### What is required
Transcribe the text of each item below verbatim, omitting the pictures from your answer.
─── Input material ───
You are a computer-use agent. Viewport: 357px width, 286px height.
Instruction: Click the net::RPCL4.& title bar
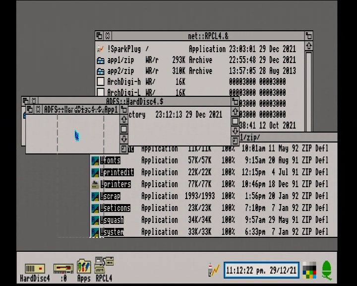pyautogui.click(x=208, y=36)
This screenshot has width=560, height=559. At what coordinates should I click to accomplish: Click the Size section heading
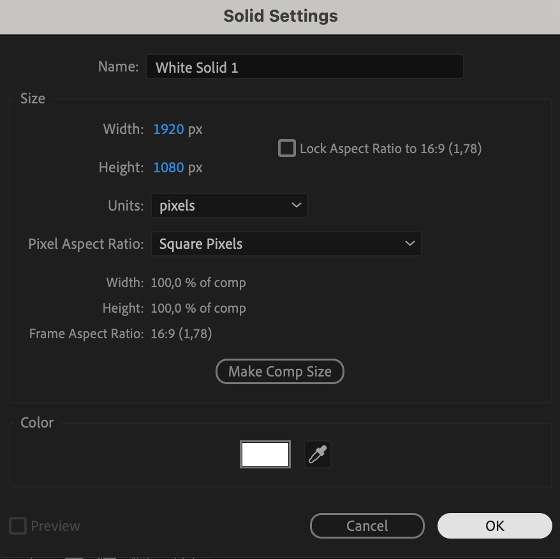tap(33, 99)
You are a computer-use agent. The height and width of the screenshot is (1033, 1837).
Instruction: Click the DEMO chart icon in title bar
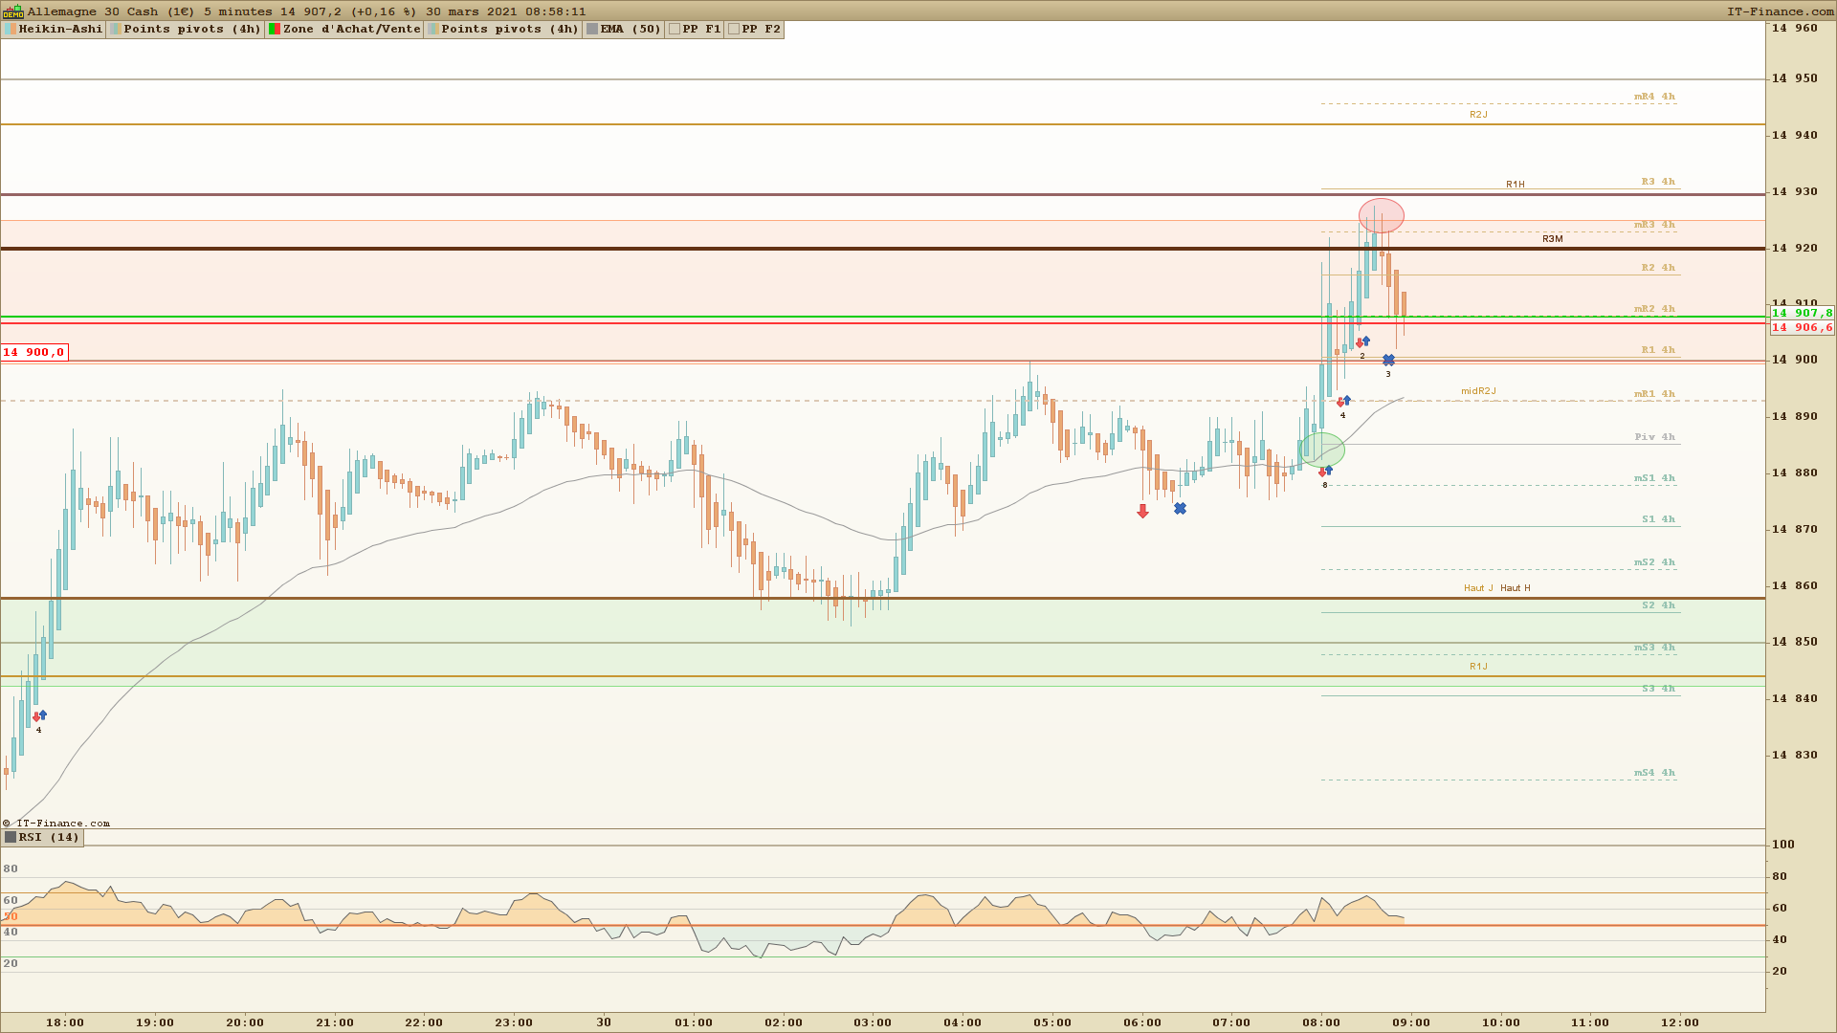pos(12,11)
───
### Exercise result
You are a computer-use agent. Viewport: 357px width, 286px height.
Instruction: Click the net::RPCL4.& title bar
pyautogui.click(x=208, y=36)
This screenshot has width=560, height=559. At what coordinates should I click to accomplish: Click the Size section heading
tap(33, 99)
You are a computer-use agent. The height and width of the screenshot is (1033, 1837).
Instruction: Click the DEMO chart icon in title bar
pos(12,11)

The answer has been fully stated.